Noninvasive markers of liver fibrosis are commonly used in clinical practice for the evaluation of patients with viral hepatitis. They include the laboratory-based aspartate aminotransferase (AST) to Platelet Ratio Index (APRI)[5] and Fibrosis-4 (FIB-4) score[6] as well as the imaging-based modalities vibration controlled transient elastography (VCTE, Fibroscan®)[7] and shear wave elastography (SWE).[8] SWE is a relatively newer ultrasound (US)-based modality to evaluate fibrosis in the hepatic parenchyma. Unlike the 1-dimensional VCTE which is performed without direct image guidance, in the 2-dimensional SWE, multiple acoustic radiation force impulse (ARFI) measurements are performed on multiple visible points of interest in the hepatic parenchyma in order to estimate shear wave speed. Real-time US imaging allows avoidance of large masses and blood vessels and thus improves measurement accuracy. While all mentioned noninvasive biomarkers have been used extensively and successfully to evaluate fibrosis in HBV and HCV,[9–11] their profile in HDV is different. While VCTE was found to be a reliable test in determining cirrhosis,[12] both APRI and FIB-4 were found to have low-performance accuracy in cirrhosis determination.[13] Data regarding the performance of SWE in the evaluation of fibrosis due to HDV are currently unavailable.

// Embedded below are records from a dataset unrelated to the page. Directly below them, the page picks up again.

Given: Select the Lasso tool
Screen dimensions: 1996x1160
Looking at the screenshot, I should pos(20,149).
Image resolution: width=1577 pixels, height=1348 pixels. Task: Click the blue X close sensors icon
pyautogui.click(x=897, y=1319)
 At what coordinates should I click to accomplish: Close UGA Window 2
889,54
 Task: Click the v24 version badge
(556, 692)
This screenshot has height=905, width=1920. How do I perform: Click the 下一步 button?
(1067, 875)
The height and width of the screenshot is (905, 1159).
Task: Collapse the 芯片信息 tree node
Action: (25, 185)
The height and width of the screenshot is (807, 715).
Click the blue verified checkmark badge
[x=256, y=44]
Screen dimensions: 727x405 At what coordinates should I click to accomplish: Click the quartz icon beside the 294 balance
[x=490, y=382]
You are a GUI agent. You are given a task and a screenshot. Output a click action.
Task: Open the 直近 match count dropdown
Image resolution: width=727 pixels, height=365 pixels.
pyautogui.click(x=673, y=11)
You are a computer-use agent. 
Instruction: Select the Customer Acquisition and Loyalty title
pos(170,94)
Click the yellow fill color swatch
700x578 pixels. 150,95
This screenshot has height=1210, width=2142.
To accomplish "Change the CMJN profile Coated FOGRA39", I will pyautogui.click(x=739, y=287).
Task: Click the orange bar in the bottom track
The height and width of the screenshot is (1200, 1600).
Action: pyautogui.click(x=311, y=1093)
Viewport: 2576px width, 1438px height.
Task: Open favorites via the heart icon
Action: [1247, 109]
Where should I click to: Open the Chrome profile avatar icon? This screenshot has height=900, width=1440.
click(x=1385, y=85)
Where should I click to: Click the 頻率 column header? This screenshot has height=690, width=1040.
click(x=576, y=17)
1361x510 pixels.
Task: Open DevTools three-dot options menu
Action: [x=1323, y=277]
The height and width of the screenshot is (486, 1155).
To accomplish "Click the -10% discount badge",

In this study, we set out to compare the performance of SWE in chronic HDV-infected patients to the performance of other available noninvasive markers for the detection of cirrhosis. We also compared our findings in HDV to a cohort of patients infected with either HBV or HCV where the performance of SWE, VCTE and serologic tests of fibrosis was already evaluated.